Museveni’s request came as he commissioned 430 new UWA rangers at Paraa training school in Murchison Falls national park on Wednesday.
“I have one problem with you people in tourism. I made a request about six to seven years ago of a hotelier who wanted to create a golf course in Mweya and also here in Chobe …it is now six years, nothing has been done,” a soft-sounding Museveni said.
“I leave that with you. I don’t see how the golf course interferes with wildlife,” the president continued. “These are just rich people. They come to play golf and sleep at night. The warthogs come and enjoy the place. Really, I need a solution to this because I have talked about it before.”

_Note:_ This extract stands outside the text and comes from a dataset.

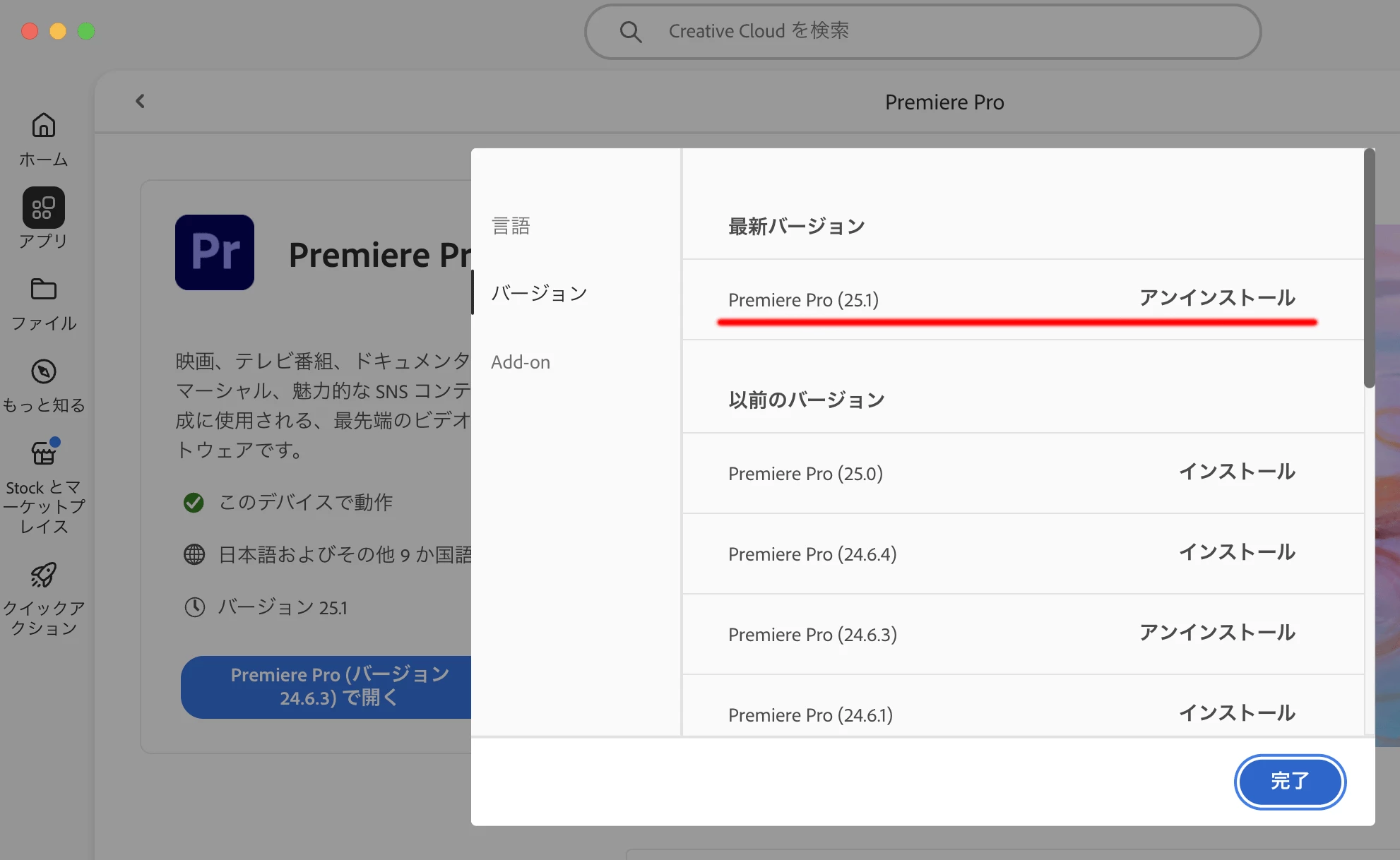Uninstall Premiere Pro (25.1)
The image size is (1400, 860).
(1217, 298)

The president revealed that he will hold a special meeting with UWA’s board in May to discuss the proposal to put up an electric fence for Murchison Falls national park to protect the neighbouring communities from animals.
Speaking after Museveni’s speech, UWA Board Chairman Benjamin Otto said the onus of approval lay with National Environment Management Authority (Nema). The Madhvanis have since 2006 asked to develop golf courses in both parks but faced stiff opposition from both Nema and UWA.

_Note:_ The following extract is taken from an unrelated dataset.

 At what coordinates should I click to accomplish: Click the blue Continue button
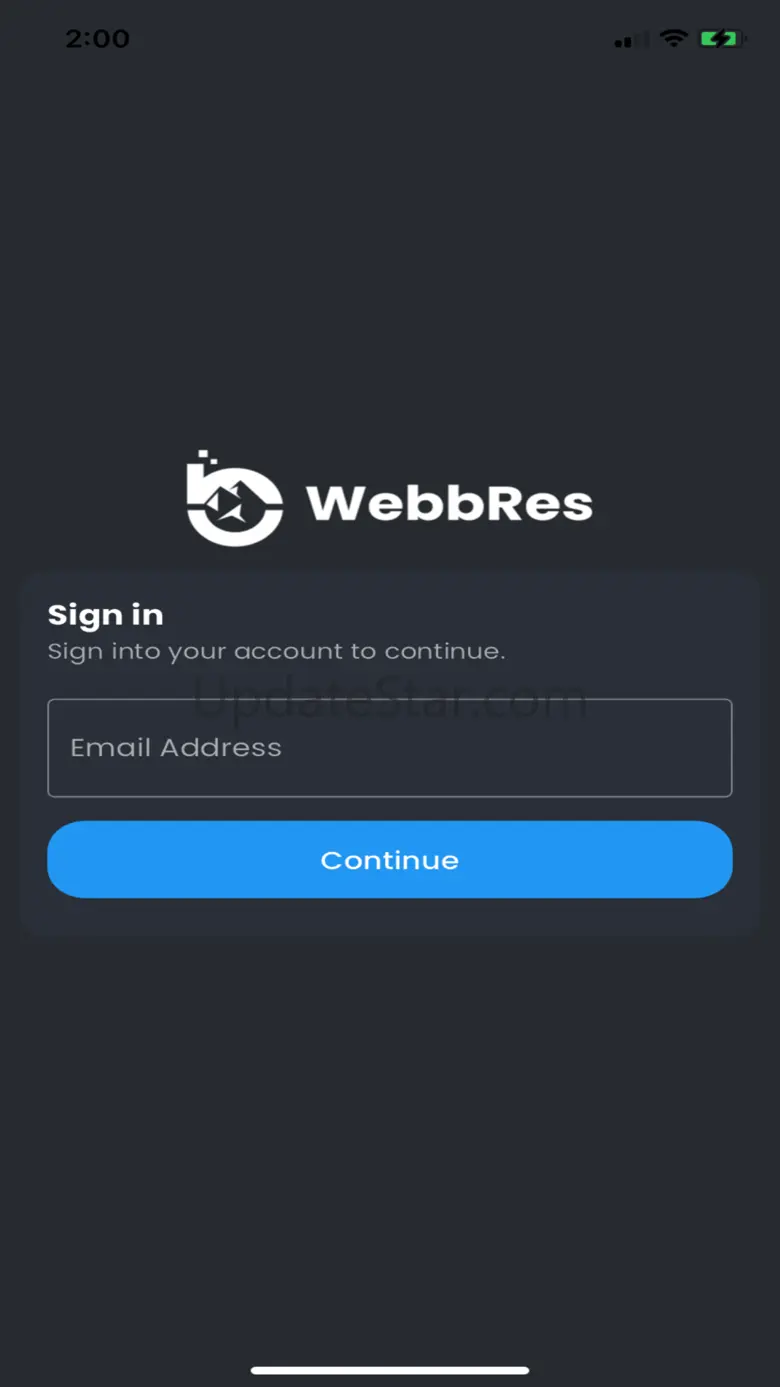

In 2010 while opening the Chobe lodge, a tough- talking Museveni made a similar request, which he repeated last year. While previous UWA boards have ignored Museveni’s requests, the current board is regarded with suspicion, with some expecting it to cave in. Mani Khan, a former director of tourism operations at Marasa Holdings Ltd, a trading arm of Madhvani group, represents hoteliers on the board.
A spokesperson for the Usaid-funded Tourism for Biodiversity programme, Abiaz Rwamwiri, believes the board has the power to decide either way. But former UWA Board Chairman John Nagenda says the course must be rejected.

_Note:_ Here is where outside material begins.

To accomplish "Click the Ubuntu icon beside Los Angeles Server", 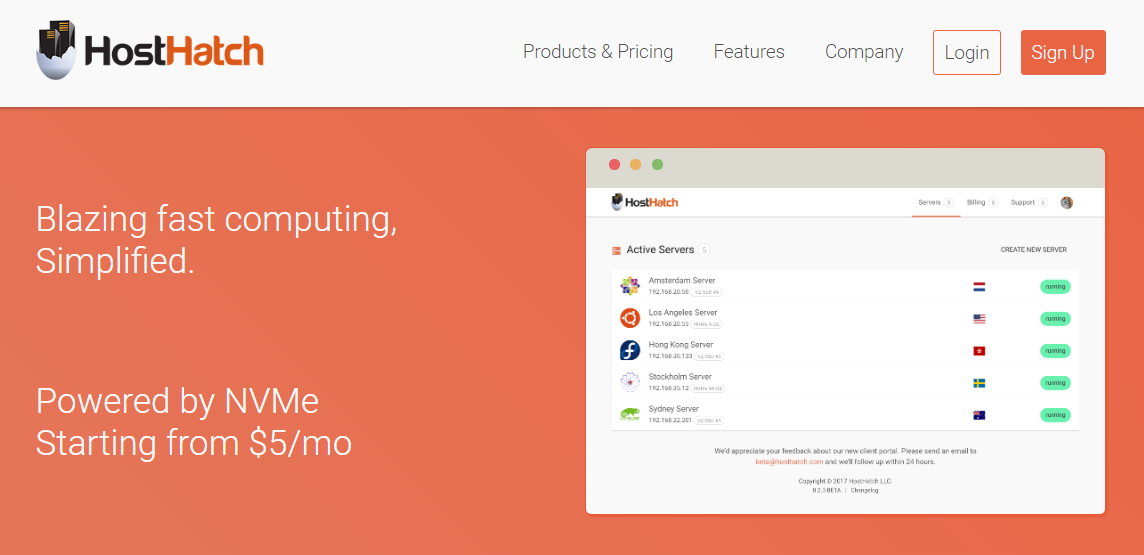I will [x=630, y=318].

“It would be entirely wrong for golf courses to be built in national parks because it would restrict the movement of animals. At Mweya lodge, for example, where they cross the peninsular, it means you would have to stop animals crossing, which isn’t right,” Nagenda said.
Nagenda dismisses the president’s argument that investors would not hurt the national parks.
“People who go to the parks don’t go there to play. If they want to play golf, they know where to find it … a lot of diehard conservationists throughout the world are going to stop coming to our national parks if they hear that golf courses are being built.”
According to a board member, who preferred anonymity, the golf course issue has already come up before the board, less than a year since it was appointed.
“We have rejected it because recreational activities would interfere with conservation … Golf courses are maintained using chemicals, which can intoxicate our animals,” the board member noted.
But another board member, who preferred anonymity, said the decision to deny the Madhvani’s land in the parks followed an environment impact assessment by Makerere University’s Dr Basuuta Isabirye.
UWA’s Executive Director Dr Andrew Seguya told The Observer that the Madhvanis were likely to get land at Karuma as part of the Karuma hydro power project.
“They [Madhvanis] have been given land at Karuma under the energy project and the PS [Permanent Secretary] ministry of Energy is handling it,” Dr Seguya said.